WHAT THE TASK REQUIRES - Please print, word for word, only the part of the entries below that opens with the line containing "Image resolution: width=1218" and closes with the line containing "will (539, 347).", with both of those lines included.
%%
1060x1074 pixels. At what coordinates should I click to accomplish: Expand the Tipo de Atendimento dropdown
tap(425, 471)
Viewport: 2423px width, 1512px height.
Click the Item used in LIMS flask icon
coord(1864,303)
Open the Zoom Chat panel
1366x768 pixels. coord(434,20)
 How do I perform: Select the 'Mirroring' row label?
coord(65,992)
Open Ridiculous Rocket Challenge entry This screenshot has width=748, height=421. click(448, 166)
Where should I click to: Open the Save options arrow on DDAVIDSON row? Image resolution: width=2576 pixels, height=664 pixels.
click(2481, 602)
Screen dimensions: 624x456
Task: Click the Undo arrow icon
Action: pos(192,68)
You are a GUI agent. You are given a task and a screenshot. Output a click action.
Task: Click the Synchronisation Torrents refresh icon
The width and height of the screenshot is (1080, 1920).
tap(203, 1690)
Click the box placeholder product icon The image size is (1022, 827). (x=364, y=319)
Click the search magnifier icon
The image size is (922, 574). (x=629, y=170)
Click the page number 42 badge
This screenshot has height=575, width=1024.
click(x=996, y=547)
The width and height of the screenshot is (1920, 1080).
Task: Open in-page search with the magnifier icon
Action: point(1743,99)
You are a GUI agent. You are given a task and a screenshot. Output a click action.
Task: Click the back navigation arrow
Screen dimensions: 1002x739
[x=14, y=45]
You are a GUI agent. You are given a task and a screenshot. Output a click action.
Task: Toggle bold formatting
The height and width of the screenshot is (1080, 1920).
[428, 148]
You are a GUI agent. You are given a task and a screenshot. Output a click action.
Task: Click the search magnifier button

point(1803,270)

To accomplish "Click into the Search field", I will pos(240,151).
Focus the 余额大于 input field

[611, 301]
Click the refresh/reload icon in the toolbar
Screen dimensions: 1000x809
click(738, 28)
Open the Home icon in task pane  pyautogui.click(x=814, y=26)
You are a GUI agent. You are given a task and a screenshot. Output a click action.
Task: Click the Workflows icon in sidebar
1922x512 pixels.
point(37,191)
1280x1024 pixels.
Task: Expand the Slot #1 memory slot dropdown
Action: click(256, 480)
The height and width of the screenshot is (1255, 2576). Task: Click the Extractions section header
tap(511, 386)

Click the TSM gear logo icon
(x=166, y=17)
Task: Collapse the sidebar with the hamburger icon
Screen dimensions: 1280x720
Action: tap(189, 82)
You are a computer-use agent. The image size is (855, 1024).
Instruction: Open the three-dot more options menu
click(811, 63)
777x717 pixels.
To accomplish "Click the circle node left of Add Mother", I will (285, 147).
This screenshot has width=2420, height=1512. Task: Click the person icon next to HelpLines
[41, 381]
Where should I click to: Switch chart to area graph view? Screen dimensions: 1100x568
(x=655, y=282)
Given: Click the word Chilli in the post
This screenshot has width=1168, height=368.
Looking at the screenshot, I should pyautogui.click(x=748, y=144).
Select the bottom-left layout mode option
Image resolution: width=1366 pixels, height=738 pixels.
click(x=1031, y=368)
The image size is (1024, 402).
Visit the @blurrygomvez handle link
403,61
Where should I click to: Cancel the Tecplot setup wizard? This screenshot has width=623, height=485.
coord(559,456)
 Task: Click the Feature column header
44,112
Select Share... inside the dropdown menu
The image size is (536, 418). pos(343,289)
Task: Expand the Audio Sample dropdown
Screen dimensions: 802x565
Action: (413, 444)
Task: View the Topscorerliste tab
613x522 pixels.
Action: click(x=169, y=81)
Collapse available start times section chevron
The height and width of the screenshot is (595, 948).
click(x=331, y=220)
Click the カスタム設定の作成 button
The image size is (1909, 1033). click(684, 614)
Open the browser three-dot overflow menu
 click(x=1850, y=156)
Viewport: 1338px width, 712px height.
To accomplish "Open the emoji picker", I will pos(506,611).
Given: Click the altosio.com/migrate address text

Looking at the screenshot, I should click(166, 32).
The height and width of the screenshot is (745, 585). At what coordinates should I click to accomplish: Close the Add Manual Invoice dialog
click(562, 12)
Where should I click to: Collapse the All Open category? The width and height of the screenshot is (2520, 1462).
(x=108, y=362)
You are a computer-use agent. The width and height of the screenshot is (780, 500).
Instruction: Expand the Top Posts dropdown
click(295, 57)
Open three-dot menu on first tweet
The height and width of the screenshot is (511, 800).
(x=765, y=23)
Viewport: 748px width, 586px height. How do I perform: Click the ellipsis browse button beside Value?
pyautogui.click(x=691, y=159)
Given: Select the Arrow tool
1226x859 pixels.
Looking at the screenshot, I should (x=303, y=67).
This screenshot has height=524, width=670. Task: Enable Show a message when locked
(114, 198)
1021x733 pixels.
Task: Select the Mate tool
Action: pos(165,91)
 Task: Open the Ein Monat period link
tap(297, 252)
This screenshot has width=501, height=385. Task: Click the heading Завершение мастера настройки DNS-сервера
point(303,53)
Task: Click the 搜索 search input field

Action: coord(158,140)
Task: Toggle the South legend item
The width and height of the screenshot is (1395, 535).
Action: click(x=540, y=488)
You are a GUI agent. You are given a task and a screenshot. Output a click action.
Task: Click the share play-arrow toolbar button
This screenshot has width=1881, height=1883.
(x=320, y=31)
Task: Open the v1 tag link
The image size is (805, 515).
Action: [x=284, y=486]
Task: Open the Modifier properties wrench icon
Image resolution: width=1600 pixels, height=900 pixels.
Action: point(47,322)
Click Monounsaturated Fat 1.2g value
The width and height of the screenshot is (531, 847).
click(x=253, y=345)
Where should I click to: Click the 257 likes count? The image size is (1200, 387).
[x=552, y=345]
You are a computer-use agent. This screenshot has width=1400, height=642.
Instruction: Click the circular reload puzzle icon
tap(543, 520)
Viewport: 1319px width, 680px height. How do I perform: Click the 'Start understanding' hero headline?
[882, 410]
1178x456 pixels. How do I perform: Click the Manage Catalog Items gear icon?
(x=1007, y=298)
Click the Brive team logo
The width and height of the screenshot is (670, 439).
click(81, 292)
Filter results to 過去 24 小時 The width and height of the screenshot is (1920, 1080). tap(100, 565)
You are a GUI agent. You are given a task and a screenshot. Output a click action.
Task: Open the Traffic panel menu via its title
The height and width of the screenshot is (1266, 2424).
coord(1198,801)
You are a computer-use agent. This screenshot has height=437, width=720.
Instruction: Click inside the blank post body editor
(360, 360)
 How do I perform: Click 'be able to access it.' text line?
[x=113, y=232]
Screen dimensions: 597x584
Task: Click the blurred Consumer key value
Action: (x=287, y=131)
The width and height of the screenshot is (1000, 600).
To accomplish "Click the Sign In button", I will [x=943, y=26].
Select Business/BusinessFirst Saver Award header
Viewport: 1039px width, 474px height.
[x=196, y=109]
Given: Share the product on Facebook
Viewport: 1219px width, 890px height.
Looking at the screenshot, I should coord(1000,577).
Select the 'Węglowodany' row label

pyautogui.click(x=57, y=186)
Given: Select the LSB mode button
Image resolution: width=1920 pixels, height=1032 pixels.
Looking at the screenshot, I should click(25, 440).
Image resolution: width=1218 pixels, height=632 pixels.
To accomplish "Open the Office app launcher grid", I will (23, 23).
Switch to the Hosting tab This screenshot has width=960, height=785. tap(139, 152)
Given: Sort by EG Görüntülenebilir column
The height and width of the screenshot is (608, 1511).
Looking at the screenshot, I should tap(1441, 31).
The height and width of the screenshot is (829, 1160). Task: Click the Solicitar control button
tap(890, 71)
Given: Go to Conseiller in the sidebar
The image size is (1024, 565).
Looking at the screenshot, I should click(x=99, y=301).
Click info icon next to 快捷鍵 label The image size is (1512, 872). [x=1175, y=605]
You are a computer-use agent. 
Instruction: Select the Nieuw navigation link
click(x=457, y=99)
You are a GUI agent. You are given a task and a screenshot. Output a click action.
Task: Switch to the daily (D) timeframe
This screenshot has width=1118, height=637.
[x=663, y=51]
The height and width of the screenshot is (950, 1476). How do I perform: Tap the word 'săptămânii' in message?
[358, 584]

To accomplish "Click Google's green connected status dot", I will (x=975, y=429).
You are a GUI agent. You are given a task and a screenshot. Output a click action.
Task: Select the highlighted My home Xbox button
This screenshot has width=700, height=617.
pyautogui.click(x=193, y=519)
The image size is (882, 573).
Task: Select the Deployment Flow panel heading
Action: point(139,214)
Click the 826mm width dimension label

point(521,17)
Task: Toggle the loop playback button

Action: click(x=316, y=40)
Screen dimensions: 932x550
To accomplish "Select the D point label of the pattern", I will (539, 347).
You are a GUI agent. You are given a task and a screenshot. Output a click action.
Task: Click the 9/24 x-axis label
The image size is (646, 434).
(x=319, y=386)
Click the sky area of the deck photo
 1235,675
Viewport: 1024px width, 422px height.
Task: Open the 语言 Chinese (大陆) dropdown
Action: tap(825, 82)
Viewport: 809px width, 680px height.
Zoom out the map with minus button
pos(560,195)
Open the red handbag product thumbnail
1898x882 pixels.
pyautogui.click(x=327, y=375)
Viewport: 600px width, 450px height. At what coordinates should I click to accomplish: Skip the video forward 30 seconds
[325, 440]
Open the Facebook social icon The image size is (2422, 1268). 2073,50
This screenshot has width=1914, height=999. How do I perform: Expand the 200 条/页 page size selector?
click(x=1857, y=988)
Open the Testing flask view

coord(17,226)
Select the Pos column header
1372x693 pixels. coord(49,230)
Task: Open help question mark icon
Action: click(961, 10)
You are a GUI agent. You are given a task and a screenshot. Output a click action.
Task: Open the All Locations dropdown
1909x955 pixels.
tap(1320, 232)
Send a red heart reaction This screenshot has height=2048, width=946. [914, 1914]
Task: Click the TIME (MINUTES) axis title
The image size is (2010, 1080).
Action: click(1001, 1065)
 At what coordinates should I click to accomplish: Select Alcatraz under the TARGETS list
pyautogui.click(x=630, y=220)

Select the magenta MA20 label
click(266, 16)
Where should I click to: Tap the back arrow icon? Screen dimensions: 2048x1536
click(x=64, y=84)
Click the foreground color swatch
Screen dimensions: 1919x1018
%%
THE RESULT -
Image resolution: width=1218 pixels, height=632 pixels.
To accomplish "Open the Office app launcher grid", I will (23, 23).
Switch to the Hosting tab This screenshot has width=960, height=785. tap(139, 152)
Given: Sort by EG Görüntülenebilir column
The height and width of the screenshot is (608, 1511).
Looking at the screenshot, I should tap(1441, 31).
The height and width of the screenshot is (829, 1160). Task: Click the Solicitar control button
tap(890, 71)
Given: Go to Conseiller in the sidebar
The image size is (1024, 565).
Looking at the screenshot, I should click(x=99, y=301).
Click info icon next to 快捷鍵 label The image size is (1512, 872). [x=1175, y=605]
You are a computer-use agent. 
Instruction: Select the Nieuw navigation link
click(x=457, y=99)
You are a GUI agent. You are given a task and a screenshot. Output a click action.
Task: Switch to the daily (D) timeframe
This screenshot has width=1118, height=637.
[x=663, y=51]
The height and width of the screenshot is (950, 1476). How do I perform: Tap the word 'săptămânii' in message?
[358, 584]

To accomplish "Click Google's green connected status dot", I will (x=975, y=429).
You are a GUI agent. You are given a task and a screenshot. Output a click action.
Task: Select the highlighted My home Xbox button
This screenshot has width=700, height=617.
pyautogui.click(x=193, y=519)
The image size is (882, 573).
Task: Select the Deployment Flow panel heading
Action: point(139,214)
Click the 826mm width dimension label

point(521,17)
Task: Toggle the loop playback button

Action: click(x=316, y=40)
Screen dimensions: 932x550
To accomplish "Select the D point label of the pattern", I will (539, 347).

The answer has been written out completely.